Check out Carnal Carnival #1: Essentials of Elimination, hosted by Bora at A Blog Around the Clock. It's a fascinating collection of blog posts all about poop. (The post I put up yesterday on sanitation is among them.) Many of the posts are about the interesting things scientists can learn by studying excrement - human or animal, fresh or fossilized.
A couple of the posts deal with a topic that seems to be attracting more and more attention: gut flora, or the microbiome.

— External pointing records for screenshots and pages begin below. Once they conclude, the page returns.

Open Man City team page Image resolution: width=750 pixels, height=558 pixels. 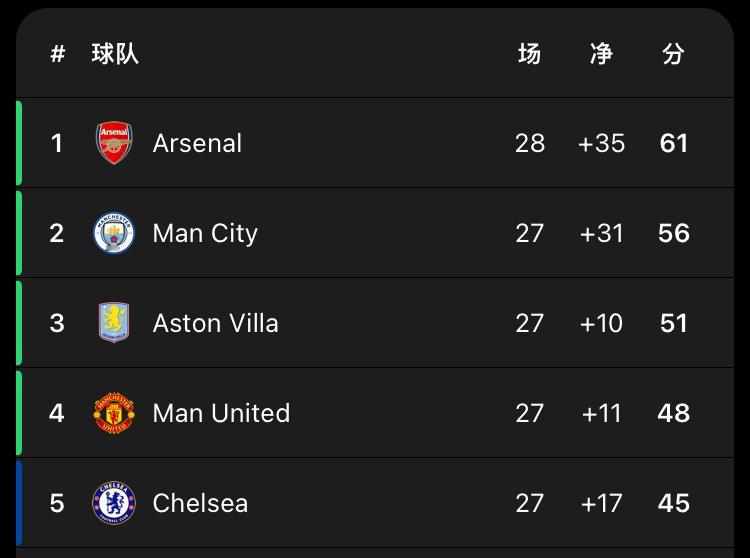click(205, 234)
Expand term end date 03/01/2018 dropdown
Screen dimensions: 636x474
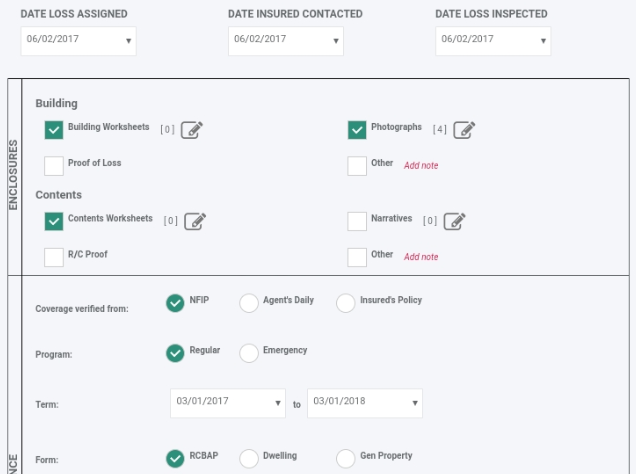point(365,403)
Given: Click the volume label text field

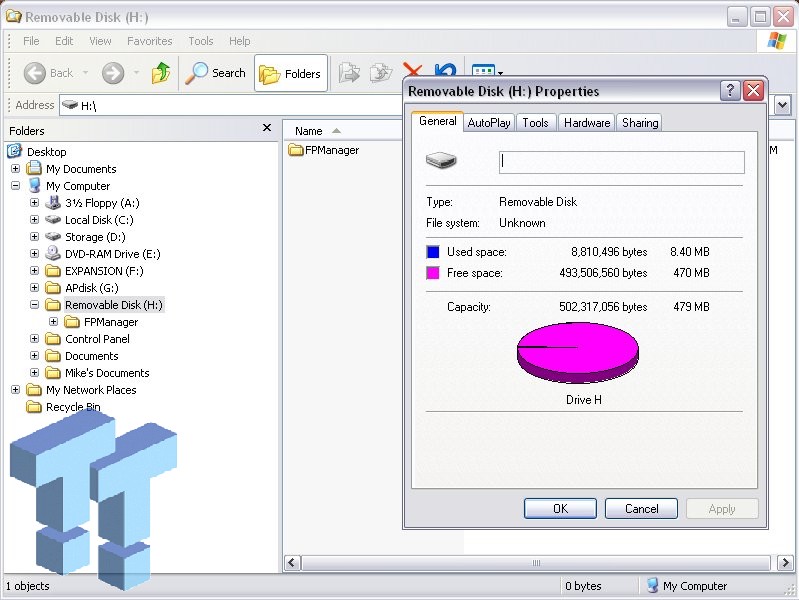Looking at the screenshot, I should pyautogui.click(x=621, y=162).
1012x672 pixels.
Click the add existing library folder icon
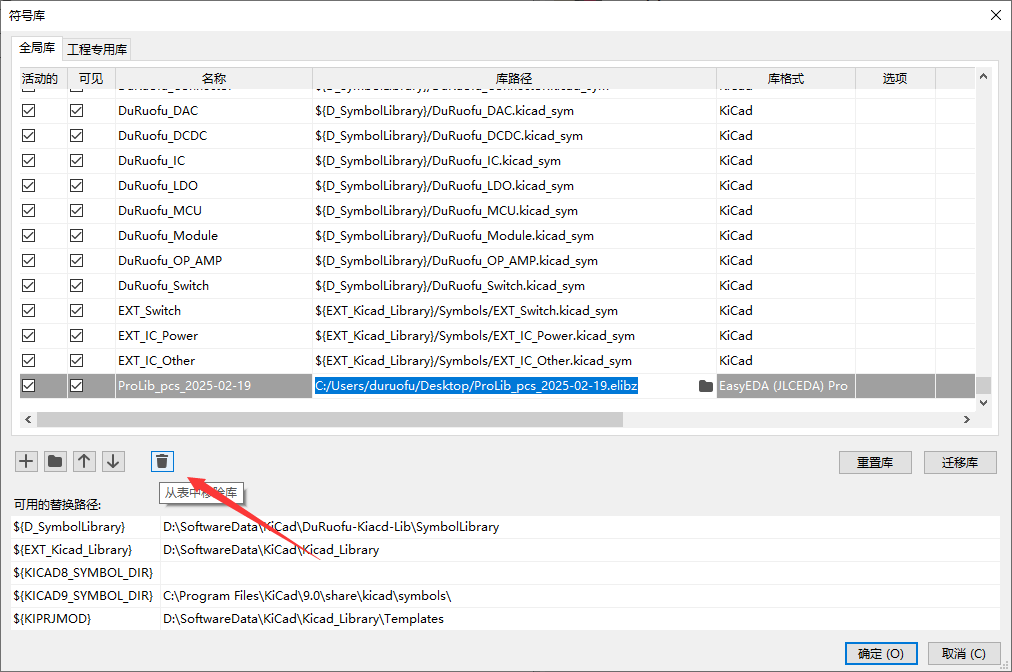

Basically, our digestive systems are colonized by a range of microbes, some of which assist us with digestion and vitamin synthesis. As a whole, these microbes may protect us by occupying space that might otherwise allow harmful bacteria to establish themselves.
Mike the Mad Biologist focuses on the statistics in a recent study that compared the bacteria present in the stool of children from Europe who ate a Western diet to those present in the stool of children from rural Burkina Faso who ate a less-processed, more fiber-rich diet.
The Lorax at Angry By Choice describes a study in which 15 patients suffering from severe Clostridium difficile infections received stool transplants from family members with "normal" microbiota - and 13 of the 15 recovered almost immediately. (Tara Smith at Aetiology has another interesting post on an earlier case series involving such "fecal transplants.")
So, this month's Carnal Carnival includes one post about the importance of eliminating exposure to excrement and another about how exposure to certain excrement may be beneficial - plus many other poop-related posts that are well worth a read. Next month's topic will be regurgitation; host Dr. Carin Bondar has the details.